The task:
For the data below, tally how many lines contain "screenshot" and answer only with that tally.

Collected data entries
= Beginning of Section =

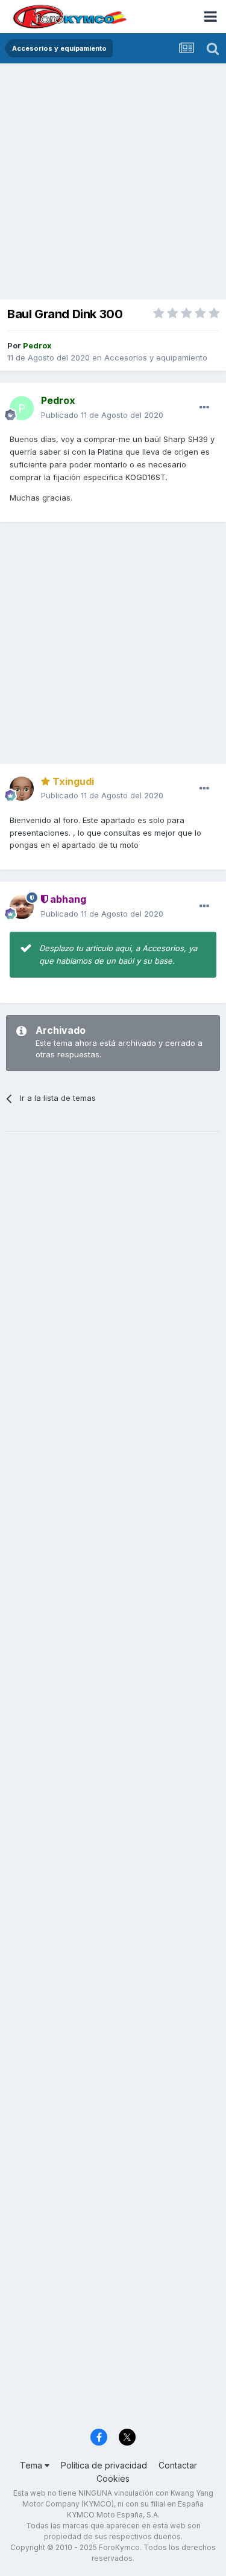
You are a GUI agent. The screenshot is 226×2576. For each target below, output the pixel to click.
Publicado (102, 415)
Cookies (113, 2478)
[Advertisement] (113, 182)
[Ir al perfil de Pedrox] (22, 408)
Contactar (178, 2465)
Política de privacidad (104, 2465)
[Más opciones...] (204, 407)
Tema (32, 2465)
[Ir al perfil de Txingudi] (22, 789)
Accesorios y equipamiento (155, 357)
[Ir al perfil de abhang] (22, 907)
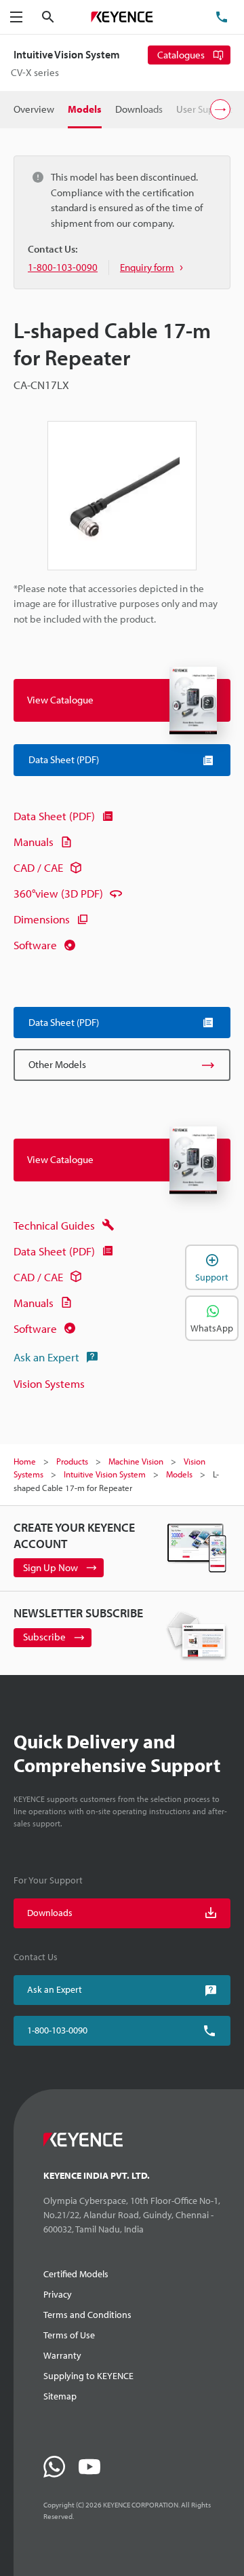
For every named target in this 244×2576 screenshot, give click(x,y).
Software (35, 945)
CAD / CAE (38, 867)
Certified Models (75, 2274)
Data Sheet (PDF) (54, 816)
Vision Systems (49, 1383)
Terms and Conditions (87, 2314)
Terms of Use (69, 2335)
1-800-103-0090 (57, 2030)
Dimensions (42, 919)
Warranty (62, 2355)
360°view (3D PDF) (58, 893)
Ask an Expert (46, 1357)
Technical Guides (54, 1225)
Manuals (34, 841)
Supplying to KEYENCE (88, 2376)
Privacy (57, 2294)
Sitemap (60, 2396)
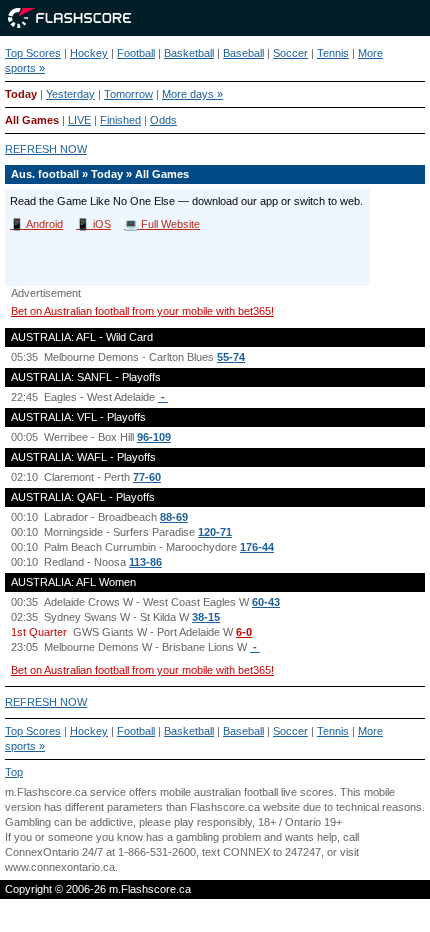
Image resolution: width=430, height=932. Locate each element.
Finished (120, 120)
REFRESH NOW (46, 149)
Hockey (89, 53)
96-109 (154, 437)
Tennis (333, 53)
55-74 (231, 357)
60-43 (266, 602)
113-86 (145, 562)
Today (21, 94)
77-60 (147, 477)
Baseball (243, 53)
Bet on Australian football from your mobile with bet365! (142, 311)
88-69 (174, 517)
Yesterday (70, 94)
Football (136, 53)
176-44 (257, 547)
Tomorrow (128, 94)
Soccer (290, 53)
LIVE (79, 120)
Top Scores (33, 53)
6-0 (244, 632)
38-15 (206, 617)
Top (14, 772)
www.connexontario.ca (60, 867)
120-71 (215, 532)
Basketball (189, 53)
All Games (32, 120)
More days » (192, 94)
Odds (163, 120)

= End of Section =

Output for this exercise:
2